To add Basic Authentication, add the following lines inside this section:

    auth_basic 'Restricted';
    auth_basic_user_file /etc/nginx/basic_auth;

/etc/nginx/basic_auth could be any file path. It should contain a list of username and password pairs, separated by :, one pair per line. The passwords are hashed, and you can generate hashes with the command line openssl passwd -apr1:

USER=...
PASSWORD="$(openssl passwd -apr1)"
echo "$USER:$PASSWORD" >> /etc/nginx/basic_auth

This sets up your wiki instance to require login for any access.

Recording authors

Sausagewiki can also record the given username as the author of any changes to the wiki. To enable this, we need to make two changes:

  1. Add proxy_set_header X-Identity $remote_user; to the nginx config
  2. Add --trust-identity to the command line arguments of Sausagewiki. This flag instructs Sausagewiki to trust that the HTTP header X-Identity contains the correct username. This is only safe when there is a reverse proxy in front of Sausagewiki that always sets this header.

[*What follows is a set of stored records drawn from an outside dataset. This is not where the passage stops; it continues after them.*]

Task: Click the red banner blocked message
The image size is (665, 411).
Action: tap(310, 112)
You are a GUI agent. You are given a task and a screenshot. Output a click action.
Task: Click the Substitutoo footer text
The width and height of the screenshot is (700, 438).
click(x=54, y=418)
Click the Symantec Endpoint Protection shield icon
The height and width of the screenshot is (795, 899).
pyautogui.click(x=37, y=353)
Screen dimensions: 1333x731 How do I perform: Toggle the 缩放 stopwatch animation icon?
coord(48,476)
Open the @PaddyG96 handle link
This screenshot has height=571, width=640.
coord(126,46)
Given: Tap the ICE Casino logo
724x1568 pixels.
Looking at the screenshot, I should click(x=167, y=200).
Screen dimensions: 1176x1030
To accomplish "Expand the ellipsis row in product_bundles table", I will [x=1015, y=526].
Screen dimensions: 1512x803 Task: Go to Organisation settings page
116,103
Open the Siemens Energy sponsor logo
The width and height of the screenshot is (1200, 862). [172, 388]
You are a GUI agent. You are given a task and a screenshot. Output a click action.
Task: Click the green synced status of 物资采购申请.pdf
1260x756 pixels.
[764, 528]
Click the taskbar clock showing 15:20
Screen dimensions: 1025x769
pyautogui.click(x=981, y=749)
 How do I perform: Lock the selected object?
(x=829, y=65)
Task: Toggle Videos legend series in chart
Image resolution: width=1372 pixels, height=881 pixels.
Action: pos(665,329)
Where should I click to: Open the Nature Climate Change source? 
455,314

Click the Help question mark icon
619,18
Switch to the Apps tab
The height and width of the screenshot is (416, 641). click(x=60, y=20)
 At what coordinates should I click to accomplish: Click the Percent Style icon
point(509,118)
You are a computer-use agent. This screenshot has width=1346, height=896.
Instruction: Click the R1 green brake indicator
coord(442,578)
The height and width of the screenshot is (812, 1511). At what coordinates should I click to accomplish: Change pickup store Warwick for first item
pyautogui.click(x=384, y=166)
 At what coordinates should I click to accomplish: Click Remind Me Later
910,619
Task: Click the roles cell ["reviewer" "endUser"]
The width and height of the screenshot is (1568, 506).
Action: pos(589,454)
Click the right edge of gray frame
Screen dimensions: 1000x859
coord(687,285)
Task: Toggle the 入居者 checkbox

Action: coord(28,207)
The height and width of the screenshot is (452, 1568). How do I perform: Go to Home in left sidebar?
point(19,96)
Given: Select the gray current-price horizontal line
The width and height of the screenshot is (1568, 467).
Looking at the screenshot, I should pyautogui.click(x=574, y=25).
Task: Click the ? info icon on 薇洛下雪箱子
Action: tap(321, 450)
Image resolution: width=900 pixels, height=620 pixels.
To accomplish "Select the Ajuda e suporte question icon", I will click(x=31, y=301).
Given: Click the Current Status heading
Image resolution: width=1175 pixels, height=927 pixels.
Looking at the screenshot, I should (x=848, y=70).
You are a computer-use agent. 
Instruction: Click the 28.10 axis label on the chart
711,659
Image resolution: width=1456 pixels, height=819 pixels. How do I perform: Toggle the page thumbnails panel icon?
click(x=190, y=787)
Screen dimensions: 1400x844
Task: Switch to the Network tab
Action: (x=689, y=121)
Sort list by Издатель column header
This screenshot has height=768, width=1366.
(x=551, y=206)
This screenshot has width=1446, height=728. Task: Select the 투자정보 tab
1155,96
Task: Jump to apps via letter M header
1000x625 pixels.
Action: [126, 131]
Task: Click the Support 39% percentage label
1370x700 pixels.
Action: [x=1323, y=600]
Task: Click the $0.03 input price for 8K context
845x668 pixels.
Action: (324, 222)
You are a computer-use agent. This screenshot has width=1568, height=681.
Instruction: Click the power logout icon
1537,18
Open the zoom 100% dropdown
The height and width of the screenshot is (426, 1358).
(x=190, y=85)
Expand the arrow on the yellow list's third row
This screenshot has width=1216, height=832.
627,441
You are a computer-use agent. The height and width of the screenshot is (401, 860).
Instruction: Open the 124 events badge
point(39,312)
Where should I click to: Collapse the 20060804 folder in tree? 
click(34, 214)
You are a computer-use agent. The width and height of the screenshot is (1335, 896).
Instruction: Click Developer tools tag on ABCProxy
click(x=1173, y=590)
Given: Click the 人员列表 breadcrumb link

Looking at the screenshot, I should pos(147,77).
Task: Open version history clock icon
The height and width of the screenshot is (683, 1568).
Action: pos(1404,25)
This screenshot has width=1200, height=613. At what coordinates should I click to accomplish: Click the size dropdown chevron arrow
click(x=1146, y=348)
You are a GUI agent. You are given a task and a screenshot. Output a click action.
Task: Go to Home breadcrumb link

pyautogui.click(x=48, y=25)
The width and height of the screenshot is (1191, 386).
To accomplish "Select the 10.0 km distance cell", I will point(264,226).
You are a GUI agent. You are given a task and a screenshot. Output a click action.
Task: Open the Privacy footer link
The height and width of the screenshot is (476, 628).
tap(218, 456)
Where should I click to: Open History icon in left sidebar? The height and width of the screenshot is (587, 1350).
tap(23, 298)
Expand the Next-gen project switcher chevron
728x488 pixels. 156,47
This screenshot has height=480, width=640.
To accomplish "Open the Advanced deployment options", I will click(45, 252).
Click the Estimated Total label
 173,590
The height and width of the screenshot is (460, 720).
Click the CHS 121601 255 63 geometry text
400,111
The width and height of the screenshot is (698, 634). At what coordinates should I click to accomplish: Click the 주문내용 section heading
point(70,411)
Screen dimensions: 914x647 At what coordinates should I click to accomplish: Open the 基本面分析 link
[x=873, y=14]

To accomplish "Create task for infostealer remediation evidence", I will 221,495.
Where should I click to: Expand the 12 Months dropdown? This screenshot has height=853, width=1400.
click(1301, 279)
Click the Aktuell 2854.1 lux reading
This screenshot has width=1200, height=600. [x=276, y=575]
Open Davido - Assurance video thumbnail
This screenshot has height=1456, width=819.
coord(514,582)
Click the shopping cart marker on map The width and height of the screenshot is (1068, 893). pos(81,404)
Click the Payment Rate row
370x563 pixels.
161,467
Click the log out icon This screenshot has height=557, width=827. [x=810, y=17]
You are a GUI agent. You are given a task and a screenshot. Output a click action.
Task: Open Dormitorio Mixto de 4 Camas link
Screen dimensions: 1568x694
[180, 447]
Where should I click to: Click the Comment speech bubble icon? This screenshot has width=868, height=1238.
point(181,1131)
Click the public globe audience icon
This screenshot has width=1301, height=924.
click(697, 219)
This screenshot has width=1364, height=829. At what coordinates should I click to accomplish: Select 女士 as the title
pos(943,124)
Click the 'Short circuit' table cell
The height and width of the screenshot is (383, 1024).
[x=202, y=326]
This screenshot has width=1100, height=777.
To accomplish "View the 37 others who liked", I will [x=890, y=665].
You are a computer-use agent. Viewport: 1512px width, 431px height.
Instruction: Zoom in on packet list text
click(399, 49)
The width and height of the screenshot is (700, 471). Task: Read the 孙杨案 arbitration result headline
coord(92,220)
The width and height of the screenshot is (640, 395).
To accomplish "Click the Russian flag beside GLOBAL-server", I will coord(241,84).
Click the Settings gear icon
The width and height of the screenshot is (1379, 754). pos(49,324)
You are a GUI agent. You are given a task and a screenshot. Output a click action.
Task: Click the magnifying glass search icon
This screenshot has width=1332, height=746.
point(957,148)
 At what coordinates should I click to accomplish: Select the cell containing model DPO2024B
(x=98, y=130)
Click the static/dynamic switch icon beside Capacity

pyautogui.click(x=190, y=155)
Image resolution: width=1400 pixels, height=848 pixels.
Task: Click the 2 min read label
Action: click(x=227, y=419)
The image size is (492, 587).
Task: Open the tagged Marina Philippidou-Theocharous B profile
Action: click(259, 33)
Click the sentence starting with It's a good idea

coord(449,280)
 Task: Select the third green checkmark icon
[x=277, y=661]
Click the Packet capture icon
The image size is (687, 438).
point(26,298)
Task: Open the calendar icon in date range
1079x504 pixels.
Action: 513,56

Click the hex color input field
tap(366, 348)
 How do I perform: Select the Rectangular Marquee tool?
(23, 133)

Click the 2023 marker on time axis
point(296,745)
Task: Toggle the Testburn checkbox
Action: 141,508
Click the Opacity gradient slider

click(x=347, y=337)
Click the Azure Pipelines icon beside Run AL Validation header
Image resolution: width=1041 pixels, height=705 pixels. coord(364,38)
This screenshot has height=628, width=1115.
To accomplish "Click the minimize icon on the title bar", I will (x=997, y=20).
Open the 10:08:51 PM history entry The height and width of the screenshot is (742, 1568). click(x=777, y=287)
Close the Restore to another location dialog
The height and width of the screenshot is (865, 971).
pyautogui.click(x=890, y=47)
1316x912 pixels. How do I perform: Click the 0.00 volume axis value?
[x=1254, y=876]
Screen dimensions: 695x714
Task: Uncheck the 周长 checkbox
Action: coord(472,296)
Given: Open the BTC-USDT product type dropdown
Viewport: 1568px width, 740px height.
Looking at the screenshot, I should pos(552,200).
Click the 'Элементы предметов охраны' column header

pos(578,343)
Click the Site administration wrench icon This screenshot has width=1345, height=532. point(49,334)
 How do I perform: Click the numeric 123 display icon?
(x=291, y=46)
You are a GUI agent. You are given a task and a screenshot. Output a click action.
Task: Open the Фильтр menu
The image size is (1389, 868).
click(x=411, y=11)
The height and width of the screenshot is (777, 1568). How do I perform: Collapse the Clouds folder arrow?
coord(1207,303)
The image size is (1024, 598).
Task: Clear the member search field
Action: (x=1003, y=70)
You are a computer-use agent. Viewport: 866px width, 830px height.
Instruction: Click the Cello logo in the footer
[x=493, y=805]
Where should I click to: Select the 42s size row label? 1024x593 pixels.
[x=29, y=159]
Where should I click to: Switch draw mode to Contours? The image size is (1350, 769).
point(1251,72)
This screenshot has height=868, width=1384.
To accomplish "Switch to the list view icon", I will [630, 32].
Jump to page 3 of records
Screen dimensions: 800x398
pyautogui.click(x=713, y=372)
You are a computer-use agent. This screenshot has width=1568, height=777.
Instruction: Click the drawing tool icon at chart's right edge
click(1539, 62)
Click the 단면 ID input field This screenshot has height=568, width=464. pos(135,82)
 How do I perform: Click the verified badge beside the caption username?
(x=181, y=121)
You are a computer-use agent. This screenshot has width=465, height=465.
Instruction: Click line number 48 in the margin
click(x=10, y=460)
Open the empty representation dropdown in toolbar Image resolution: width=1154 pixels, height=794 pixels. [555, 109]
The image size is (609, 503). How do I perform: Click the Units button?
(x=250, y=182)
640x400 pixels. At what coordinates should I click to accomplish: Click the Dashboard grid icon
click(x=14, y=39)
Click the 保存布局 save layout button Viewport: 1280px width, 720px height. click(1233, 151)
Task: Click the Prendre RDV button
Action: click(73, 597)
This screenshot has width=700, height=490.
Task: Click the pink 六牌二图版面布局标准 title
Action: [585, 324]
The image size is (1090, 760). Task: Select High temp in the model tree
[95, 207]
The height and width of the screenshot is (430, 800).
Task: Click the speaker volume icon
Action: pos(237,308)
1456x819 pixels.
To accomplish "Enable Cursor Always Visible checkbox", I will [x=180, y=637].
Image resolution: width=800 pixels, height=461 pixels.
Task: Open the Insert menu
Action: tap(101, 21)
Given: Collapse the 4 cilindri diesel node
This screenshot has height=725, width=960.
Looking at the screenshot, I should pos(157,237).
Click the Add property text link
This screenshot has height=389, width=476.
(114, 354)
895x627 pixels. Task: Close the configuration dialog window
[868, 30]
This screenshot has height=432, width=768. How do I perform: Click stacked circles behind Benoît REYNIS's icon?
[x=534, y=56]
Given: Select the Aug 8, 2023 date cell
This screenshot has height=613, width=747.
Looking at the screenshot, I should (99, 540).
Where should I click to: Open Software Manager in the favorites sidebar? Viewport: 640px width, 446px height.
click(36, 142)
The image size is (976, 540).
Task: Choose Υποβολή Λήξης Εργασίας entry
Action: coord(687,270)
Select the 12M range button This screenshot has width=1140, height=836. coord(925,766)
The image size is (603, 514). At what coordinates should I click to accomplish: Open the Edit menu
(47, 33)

Our nginx config now looks more like this:

location / {
    auth_basic 'Restricted';
    auth_basic_user_file /etc/nginx/basic_auth;

    proxy_pass http://127.0.0.1:7777/;
    proxy_http_version 1.1;
    proxy_set_header X-Identity $remote_user;
}

Limit writes only

Many wikis are open for reading and require login for editing. To set this up with nginx, we can use the limit_except directive:

location / {
    limit_except GET HEAD OPTIONS {
        auth_basic 'Restricted';
        auth_basic_user_file /etc/nginx/basic_auth;
    }

    proxy_pass http://127.0.0.1:7777/;
    proxy_http_version 1.1;
    proxy_set_header X-Identity $remote_user;
}

Third-party authentication providers

For other authentication schemes, it is possible to use third party modules:

  1. oauth2_proxy implements support for many authentication providers and works well with nginx
  2. Custom authentication providers can be invoked with nginx's auth_request directive

Recording authors

For a setup with auth_request you can extract the relevant user identity information from the HTTP response headers from the authentication provider:

auth_request_set $user $upstream_http_x_auth_request_user;

This directive instructs nginx to set the variable $user to the contents of the X-Auth-Request-User header in the response from your chosen authentication provider. The correct header name depends on the authentication provider, adjust as necessary.

To forward this value to Sausagewiki, set it in the X-Identity header.

proxy_set_header X-Identity $user;

Sausagewiki must be started with the --trust-identity command line argument to read this value.

With this configured, all changes to the wiki will be signed with the signed in user name.

Limit writes only

The limit_except directive we used with Basic authentication above only works with auth_basic and not with auth_request. To limit write-access only, the authentication provider has to implement this feature.